Reading data from a website using C# - c#

I have a webpage which has nothing on it except some string(s). No images, no background color or anything, just some plain text which is not really that long in length.
I am just wondering, what is the best (by that, I mean fastest and most efficient) way to pass the string in the webpage so that I can use it for something else (e.g. display in a text box)? I know of WebClient, but I'm not sure if it'll do what I want it do and plus I don't want to even try that out even if it did work because the last time I did it took approximately 30 seconds for a simple operation.
Any ideas would be appreciated.

The WebClient class should be more than capable of handling the functionality you describe, for example:
System.Net.WebClient wc = new System.Net.WebClient();
byte[] raw = wc.DownloadData("http://www.yoursite.com/resource/file.htm");
string webData = System.Text.Encoding.UTF8.GetString(raw);
or (further to suggestion from Fredrick in comments)
System.Net.WebClient wc = new System.Net.WebClient();
string webData = wc.DownloadString("http://www.yoursite.com/resource/file.htm");
When you say it took 30 seconds, can you expand on that a little more? There are many reasons as to why that could have happened. Slow servers, internet connections, dodgy implementation etc etc.
You could go a level lower and implement something like this:
HttpWebRequest webRequest = (HttpWebRequest)WebRequest.Create("http://www.yoursite.com/resource/file.htm");
using (StreamWriter streamWriter = new StreamWriter(webRequest.GetRequestStream(), Encoding.UTF8))
____
### Given instruction A:
Please report every row below that contains the string "options".
____
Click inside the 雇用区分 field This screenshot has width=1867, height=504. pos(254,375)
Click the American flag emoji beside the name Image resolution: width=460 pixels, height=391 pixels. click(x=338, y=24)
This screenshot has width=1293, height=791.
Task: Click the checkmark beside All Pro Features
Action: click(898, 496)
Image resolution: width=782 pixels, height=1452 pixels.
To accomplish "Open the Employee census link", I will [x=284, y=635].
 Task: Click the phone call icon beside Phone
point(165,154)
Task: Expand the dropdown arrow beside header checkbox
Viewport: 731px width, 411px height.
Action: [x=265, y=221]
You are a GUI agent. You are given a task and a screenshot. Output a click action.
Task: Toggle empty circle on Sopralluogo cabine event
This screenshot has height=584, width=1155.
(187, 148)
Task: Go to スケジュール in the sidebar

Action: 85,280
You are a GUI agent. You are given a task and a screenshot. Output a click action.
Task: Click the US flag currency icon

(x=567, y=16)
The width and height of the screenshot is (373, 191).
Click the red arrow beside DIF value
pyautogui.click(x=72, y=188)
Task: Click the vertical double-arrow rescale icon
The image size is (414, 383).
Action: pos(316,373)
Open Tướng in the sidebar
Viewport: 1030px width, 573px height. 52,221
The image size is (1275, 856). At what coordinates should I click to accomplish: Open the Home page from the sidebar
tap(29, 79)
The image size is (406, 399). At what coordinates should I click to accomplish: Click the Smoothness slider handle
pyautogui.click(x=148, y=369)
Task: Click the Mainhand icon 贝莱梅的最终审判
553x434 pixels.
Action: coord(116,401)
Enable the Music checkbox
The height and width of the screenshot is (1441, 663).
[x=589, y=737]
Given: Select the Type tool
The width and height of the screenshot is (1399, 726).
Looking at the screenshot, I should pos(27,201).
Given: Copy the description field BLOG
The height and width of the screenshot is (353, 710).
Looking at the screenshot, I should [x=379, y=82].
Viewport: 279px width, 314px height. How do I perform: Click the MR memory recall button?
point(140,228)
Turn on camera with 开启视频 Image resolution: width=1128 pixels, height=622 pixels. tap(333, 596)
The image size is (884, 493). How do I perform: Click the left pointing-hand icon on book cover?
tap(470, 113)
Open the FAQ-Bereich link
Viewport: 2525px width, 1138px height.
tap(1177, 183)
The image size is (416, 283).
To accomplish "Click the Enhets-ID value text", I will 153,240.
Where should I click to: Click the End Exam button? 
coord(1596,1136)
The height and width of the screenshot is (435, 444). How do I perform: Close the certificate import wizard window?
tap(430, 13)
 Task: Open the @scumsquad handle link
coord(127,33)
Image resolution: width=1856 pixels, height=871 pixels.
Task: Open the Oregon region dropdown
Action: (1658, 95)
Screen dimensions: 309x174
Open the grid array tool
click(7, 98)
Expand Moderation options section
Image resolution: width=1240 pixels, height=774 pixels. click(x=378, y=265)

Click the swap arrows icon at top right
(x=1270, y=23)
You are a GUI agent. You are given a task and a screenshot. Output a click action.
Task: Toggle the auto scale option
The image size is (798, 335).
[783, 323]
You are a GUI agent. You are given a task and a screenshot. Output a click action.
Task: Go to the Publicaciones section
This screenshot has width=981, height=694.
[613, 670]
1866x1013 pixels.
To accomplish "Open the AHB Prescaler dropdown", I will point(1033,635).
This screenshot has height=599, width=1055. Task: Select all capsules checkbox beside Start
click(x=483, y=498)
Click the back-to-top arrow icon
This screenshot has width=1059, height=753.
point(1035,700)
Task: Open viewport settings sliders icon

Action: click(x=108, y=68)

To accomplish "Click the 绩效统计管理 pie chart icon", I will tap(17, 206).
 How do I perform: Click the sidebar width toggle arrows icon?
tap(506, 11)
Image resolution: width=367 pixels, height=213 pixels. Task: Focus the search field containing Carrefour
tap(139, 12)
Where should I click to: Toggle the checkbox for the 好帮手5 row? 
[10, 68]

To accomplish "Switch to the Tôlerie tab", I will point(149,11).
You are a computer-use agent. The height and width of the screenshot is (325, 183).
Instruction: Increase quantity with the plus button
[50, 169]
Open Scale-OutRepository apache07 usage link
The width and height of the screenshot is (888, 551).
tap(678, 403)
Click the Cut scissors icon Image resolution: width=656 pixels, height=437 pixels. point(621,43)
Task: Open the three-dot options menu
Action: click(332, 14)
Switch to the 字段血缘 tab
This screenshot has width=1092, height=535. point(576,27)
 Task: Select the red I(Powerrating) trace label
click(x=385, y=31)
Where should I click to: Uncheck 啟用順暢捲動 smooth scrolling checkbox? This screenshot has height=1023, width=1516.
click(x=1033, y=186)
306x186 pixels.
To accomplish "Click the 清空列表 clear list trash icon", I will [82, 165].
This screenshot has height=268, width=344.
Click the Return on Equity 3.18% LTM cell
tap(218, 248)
____
### Given instruction B:
Answer these about the C# forum thread:
(i) About how long did the asker's last WebClient operation take?
(ii) Which WebClient method does the second code sample call?
(iii) Which encoding turns the downloaded bytes into a string in the first code sample?

### Correct result A:
Expand Moderation options section
Task: Open the three-dot options menu

### Correct result B:
(i) Approximately 30 seconds.
(ii) DownloadString.
(iii) UTF8.